Stored items:
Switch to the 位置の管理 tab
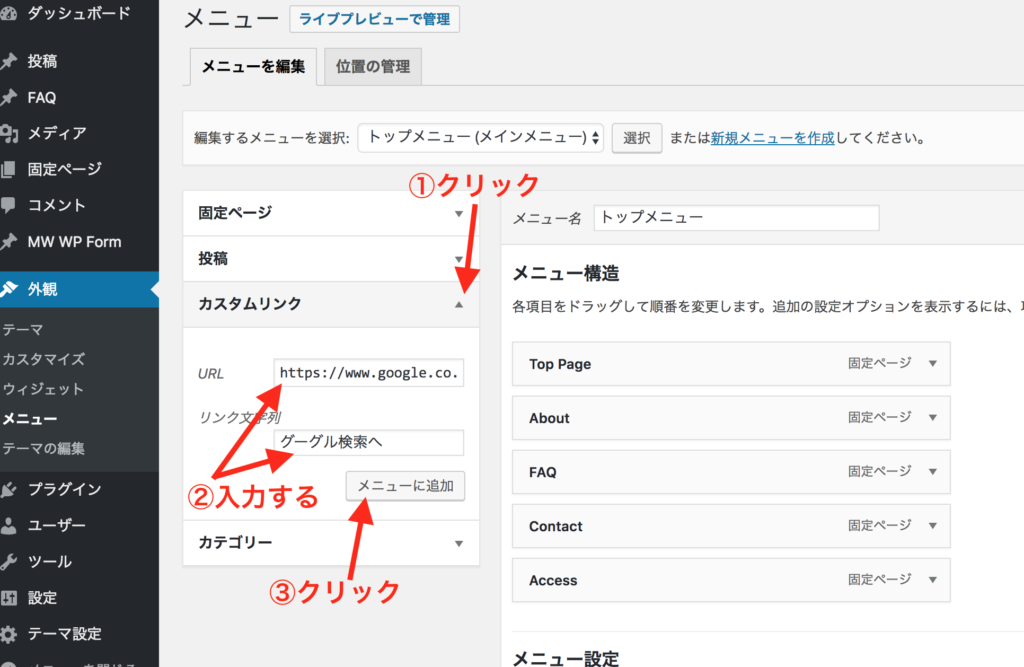The image size is (1024, 667). coord(373,67)
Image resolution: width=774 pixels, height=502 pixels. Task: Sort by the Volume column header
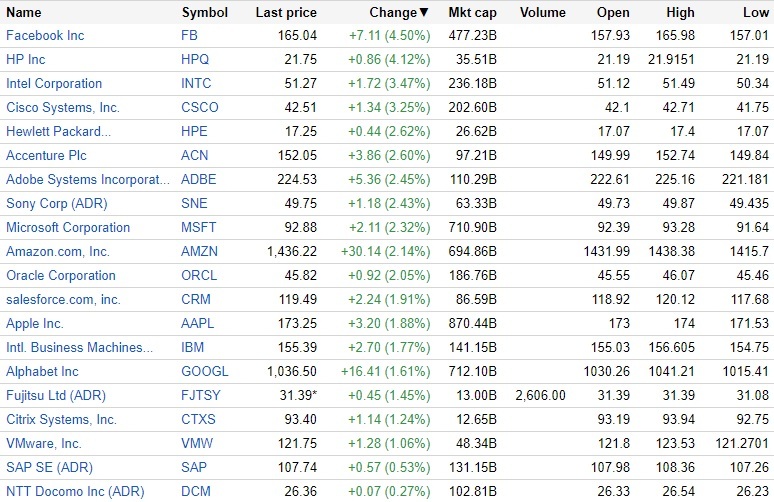543,13
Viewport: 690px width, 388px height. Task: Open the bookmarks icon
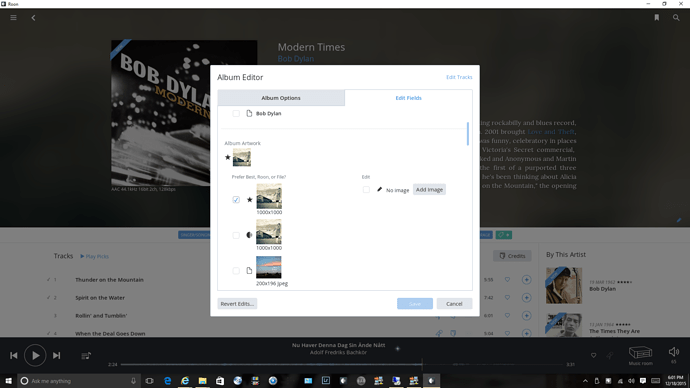pos(657,18)
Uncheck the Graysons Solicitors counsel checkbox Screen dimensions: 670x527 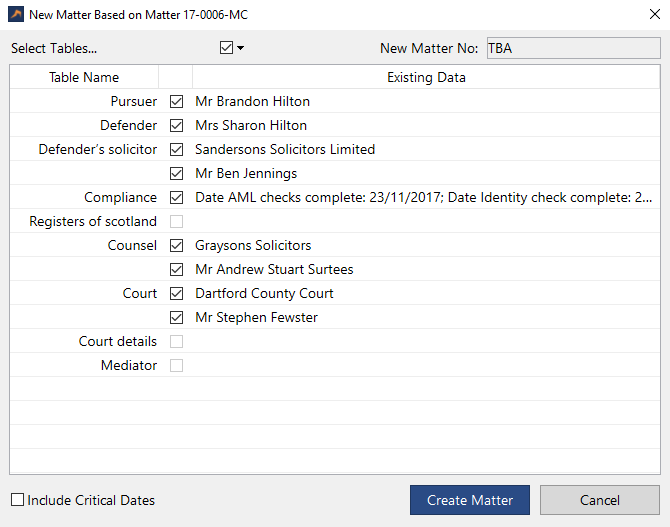pos(177,245)
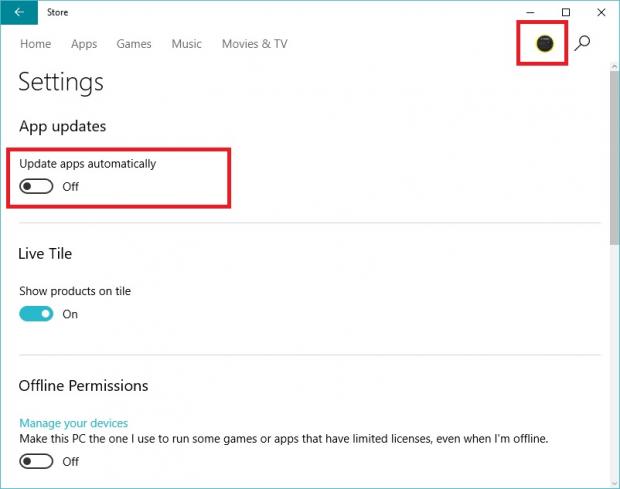Open search with the magnifying glass icon
The height and width of the screenshot is (489, 620).
(582, 43)
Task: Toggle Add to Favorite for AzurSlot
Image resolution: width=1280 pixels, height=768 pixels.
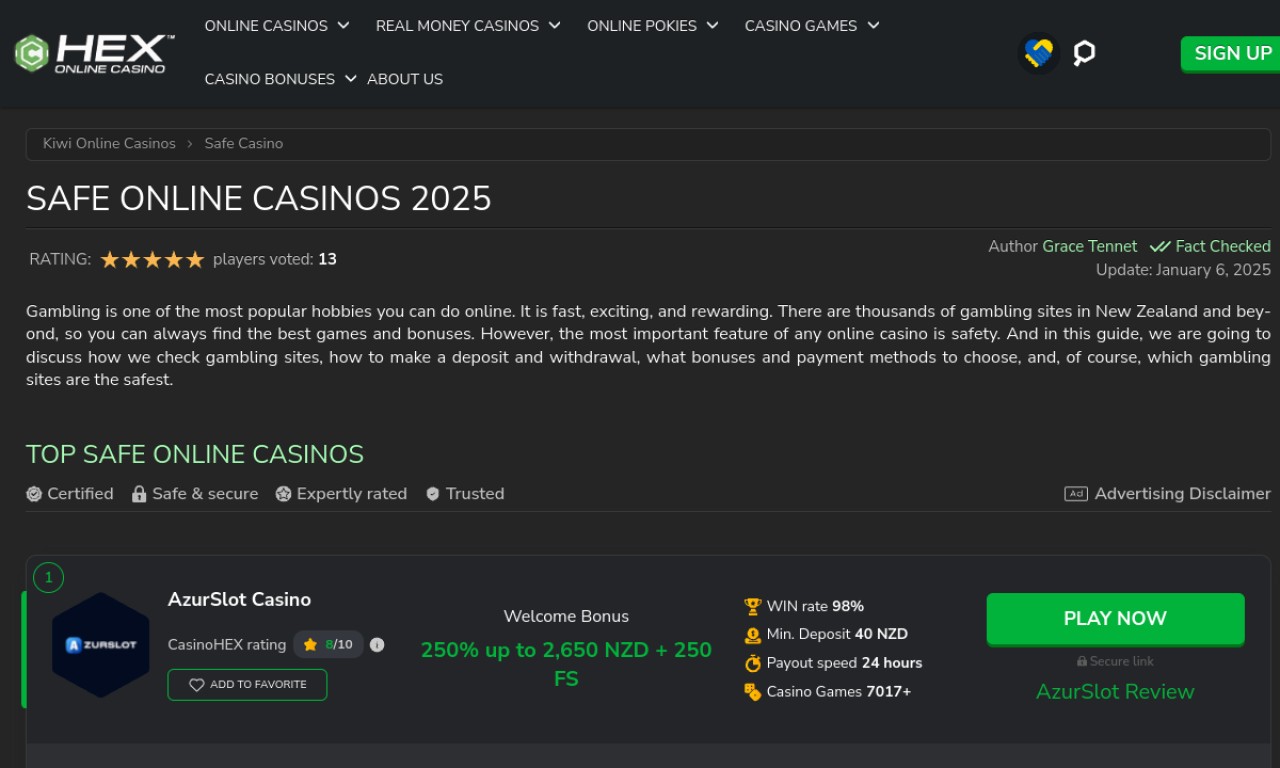Action: tap(247, 685)
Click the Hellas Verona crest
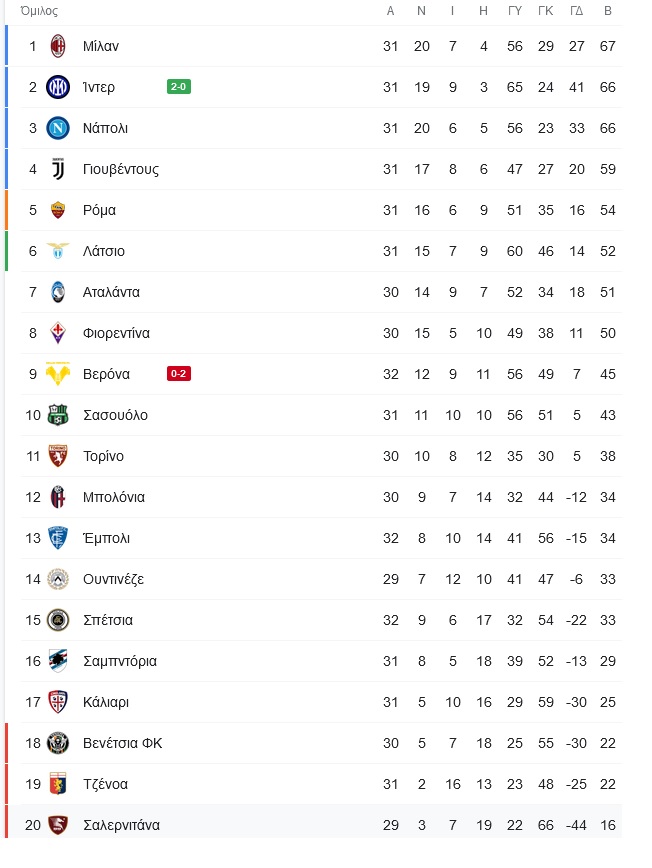 [58, 374]
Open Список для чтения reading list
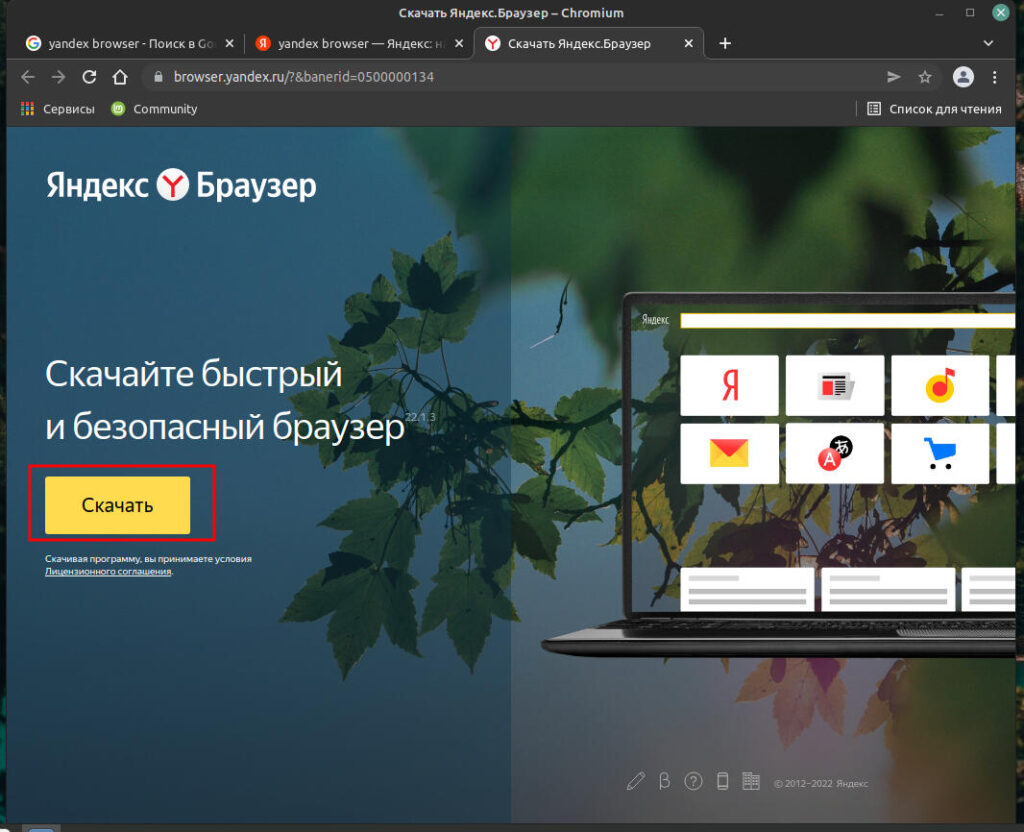Screen dimensions: 1024x832 coord(934,109)
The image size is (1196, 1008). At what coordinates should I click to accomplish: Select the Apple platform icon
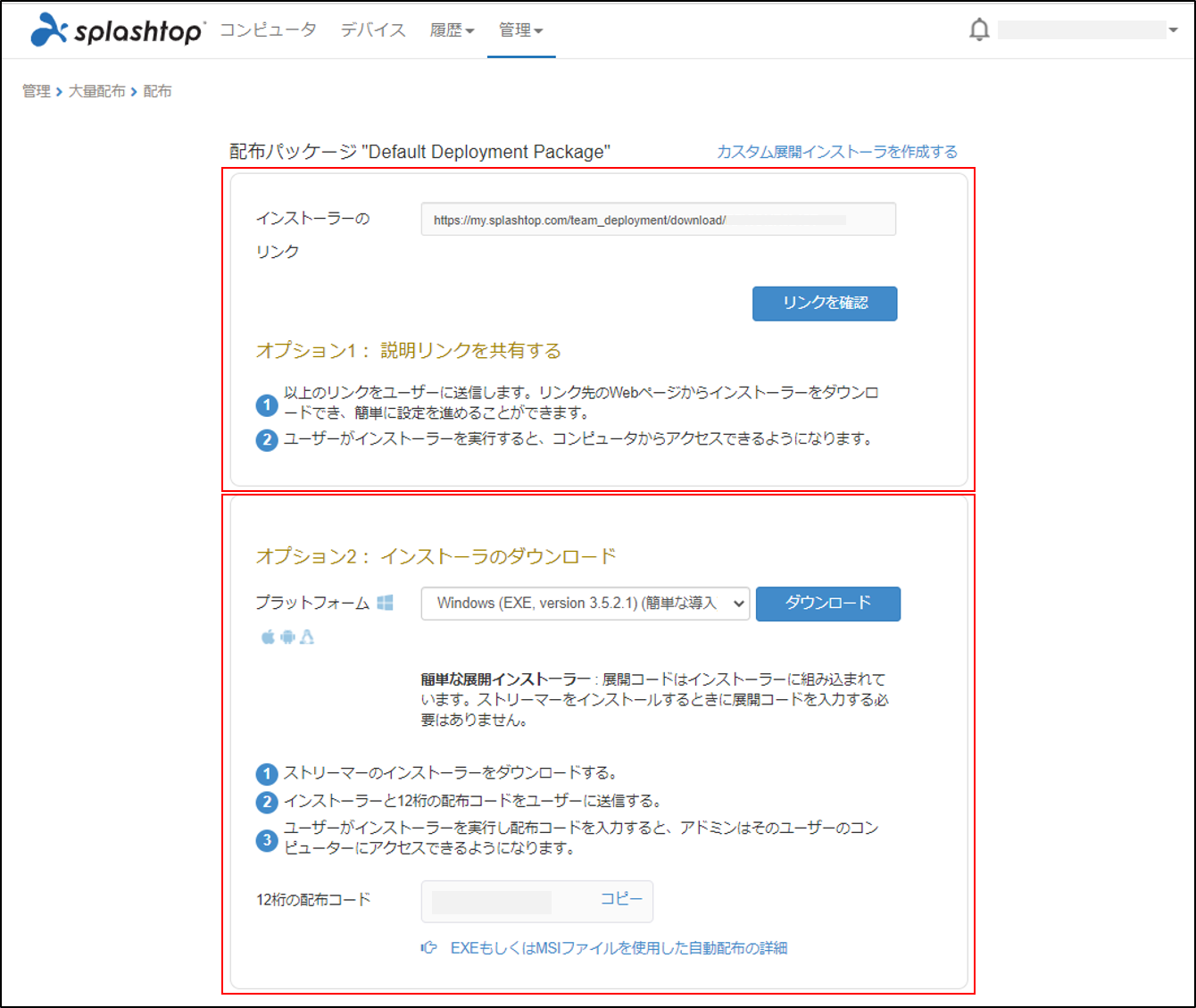[265, 637]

WHAT IS BEING ASKED
Output, exactly and with no pictures, every line from the one that contains "The image size is (1196, 1008)." through the final line of the entries.

RESPONSE FOR THIS EXERCISE
The image size is (1196, 1008). At what coordinates should I click to accomplish: Select the Apple platform icon
[265, 637]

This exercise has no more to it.